Throughout his life, I have seen how important exercise can be to Caleb’s mind and body. Going into the field, working on energy, working on the frustrations he may have because he can’t always verbally convey what he feels. And that can be very frustrating. But through sport and exercise, he learned to free himself. I have seen him gain confidence and regain his strength.

As soon as he met Chris, Caleb wanted to follow in his footsteps. But it wasn’t until November that Iron Man learned what it meant to follow in his footsteps. We went to Panama City Beach to cheer on Chris and see him cross the finish line.

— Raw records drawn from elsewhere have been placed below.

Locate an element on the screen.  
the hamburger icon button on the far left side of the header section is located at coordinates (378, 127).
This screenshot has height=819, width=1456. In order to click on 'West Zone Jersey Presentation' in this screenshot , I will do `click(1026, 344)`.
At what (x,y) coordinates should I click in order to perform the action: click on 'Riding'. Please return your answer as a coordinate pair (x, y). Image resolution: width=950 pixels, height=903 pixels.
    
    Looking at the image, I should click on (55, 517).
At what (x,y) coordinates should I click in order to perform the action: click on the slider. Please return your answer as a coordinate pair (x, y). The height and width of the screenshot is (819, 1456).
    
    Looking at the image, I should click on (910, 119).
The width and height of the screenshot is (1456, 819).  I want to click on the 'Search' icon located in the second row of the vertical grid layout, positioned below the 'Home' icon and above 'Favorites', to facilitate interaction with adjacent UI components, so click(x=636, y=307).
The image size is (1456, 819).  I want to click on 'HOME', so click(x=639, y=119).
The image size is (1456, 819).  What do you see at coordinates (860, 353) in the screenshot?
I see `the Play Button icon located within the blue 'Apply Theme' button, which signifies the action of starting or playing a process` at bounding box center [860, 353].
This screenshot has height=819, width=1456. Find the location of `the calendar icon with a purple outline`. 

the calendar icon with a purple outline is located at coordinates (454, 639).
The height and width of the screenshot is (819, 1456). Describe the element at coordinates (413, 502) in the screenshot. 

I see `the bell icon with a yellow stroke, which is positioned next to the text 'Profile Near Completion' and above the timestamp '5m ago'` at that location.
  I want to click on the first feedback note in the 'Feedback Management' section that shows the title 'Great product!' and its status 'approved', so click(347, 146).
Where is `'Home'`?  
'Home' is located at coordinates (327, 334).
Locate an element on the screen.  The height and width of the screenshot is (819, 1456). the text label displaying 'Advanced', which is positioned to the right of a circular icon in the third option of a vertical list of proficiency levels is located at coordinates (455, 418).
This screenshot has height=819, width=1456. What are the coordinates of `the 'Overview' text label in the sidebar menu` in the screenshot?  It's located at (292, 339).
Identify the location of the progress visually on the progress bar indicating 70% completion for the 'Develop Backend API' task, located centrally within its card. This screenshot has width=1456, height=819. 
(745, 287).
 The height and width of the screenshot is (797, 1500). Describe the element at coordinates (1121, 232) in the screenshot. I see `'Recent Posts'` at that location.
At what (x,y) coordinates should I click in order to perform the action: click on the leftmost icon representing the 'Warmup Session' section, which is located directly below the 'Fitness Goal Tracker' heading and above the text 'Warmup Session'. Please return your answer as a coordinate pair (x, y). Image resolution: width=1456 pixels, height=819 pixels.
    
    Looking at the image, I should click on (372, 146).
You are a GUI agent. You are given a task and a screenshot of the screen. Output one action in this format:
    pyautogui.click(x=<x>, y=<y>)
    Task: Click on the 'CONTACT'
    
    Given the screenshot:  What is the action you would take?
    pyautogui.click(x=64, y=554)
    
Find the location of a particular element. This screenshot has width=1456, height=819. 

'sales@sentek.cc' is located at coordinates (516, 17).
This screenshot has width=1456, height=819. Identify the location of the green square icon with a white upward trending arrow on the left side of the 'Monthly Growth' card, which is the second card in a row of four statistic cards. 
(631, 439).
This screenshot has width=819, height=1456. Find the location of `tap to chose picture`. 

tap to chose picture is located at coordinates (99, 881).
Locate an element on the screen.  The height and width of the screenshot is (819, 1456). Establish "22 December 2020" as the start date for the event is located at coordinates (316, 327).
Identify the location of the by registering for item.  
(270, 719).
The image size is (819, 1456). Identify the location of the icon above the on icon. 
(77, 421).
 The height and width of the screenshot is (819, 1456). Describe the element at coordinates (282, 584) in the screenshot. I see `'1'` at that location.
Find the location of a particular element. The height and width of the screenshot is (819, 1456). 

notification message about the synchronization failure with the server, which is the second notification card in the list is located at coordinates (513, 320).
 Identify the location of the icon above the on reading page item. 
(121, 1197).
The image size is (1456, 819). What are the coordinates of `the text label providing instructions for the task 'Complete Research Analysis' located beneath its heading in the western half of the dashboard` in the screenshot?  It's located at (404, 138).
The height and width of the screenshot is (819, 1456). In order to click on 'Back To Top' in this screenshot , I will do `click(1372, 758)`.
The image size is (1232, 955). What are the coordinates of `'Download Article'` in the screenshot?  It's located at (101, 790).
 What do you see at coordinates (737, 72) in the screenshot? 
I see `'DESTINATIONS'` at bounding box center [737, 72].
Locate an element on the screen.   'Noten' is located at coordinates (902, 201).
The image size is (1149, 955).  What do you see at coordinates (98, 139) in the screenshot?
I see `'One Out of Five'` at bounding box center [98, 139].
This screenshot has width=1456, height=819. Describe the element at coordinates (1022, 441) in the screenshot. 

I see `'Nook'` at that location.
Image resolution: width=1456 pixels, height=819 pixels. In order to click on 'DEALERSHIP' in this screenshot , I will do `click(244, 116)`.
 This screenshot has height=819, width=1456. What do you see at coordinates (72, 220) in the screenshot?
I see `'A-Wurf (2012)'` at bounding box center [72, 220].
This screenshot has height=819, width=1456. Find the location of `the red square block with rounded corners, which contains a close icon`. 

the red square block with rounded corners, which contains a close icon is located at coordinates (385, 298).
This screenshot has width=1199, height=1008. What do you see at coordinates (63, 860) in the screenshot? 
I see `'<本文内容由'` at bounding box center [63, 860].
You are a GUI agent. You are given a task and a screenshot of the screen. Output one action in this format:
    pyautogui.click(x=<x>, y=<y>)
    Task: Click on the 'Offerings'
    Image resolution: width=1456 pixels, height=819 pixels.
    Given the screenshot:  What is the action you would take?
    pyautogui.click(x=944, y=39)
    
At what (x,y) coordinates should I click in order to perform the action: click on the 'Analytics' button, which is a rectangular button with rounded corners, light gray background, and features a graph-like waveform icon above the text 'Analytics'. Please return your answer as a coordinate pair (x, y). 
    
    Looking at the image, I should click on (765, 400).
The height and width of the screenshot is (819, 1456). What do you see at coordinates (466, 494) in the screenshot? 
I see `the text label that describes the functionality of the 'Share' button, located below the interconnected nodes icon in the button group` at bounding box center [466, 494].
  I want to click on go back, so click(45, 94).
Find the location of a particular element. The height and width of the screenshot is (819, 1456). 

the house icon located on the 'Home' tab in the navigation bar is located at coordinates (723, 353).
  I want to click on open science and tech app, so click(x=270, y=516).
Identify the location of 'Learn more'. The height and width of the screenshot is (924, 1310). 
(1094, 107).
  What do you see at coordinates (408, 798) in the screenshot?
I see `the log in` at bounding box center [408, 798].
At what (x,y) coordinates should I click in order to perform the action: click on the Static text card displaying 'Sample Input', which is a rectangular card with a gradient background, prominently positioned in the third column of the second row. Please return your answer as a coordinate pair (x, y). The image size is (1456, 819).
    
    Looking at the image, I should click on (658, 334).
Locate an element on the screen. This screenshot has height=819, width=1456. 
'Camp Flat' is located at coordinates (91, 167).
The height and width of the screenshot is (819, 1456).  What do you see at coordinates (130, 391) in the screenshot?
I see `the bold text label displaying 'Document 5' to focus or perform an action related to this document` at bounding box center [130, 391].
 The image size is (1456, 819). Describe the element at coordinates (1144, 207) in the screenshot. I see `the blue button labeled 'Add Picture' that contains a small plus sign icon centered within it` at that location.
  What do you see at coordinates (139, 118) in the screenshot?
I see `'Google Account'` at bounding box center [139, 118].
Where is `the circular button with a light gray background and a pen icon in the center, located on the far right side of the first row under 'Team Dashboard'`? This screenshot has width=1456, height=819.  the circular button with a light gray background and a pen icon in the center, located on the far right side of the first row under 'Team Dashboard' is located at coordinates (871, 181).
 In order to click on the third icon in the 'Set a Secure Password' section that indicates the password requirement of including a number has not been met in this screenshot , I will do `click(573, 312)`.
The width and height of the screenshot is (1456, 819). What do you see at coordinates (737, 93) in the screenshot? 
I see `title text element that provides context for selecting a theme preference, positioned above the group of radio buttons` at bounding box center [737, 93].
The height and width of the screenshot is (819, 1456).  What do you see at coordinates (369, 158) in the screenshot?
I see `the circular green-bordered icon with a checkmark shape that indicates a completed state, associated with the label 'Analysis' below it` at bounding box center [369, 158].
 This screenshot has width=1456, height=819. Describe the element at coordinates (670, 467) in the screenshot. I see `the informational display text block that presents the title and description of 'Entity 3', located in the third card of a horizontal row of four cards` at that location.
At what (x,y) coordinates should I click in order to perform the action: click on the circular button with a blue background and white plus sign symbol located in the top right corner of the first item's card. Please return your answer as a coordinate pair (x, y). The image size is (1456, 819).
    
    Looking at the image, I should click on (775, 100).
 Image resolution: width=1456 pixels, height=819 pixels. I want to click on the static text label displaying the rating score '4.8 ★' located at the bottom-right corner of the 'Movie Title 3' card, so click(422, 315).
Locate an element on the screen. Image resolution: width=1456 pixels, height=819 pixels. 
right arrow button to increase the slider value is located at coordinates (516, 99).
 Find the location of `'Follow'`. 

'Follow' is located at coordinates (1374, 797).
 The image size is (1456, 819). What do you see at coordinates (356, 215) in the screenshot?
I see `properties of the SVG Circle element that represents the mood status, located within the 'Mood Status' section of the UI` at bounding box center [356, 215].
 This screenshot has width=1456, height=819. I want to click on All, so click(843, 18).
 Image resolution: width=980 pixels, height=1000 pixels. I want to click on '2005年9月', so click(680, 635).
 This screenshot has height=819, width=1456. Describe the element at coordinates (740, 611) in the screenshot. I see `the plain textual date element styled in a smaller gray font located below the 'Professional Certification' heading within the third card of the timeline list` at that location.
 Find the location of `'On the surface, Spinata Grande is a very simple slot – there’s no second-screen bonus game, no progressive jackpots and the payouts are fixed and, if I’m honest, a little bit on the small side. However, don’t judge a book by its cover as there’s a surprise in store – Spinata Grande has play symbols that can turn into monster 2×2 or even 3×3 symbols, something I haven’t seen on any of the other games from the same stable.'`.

It wasn’t long before Caleb began participating in Special Olympics triathlon camps after graduating from Chris Ironman. I think about the impact Chris has had on Caleb’s life, and I know he inspires thousands of others on their own journey.

In the early years of Caleb’s life, there still seemed to be a closed mindset about what people with Down syndrome could accomplish in their lives. And to see Chris cross the finish line now, to see people in the community become chefs, athletes, models and more, it’s very exciting. The potential is limitless for Caleb.

The seventh. In November, Chris crossed the finish line of the Ironman in Florida with his guide and coach Dan Mushroom. He became the first Iron Man finisher with Down syndrome. Michael Reeves/Getty Images

Caleb recently completed his second triathlon. It was his first time swimming in open water, and I wasn’t sure if he was ready, but he did it. He was swimming in the lake. And he remained very calm and composed. He did a great job. He swam around the buoy six times. He can now cycle up to 14 miles. It can run up to 4 miles. He picks up all the pieces, just like Chris.

Next month, he heads to South Florida for his third triathlon run. In this clinic, he will combine these three elements: Swimming, cycling, running. He’ll really look like Chris. And he knows it.

I’m excited about Caleb’s future. And I know that Chris has already made an impact on his future. I think Caleb has a lot of potential and should use it. It’s up to him to rise to the occasion, but with the right training, coaching and advice from people like Chris, I know he can achieve anything he wants.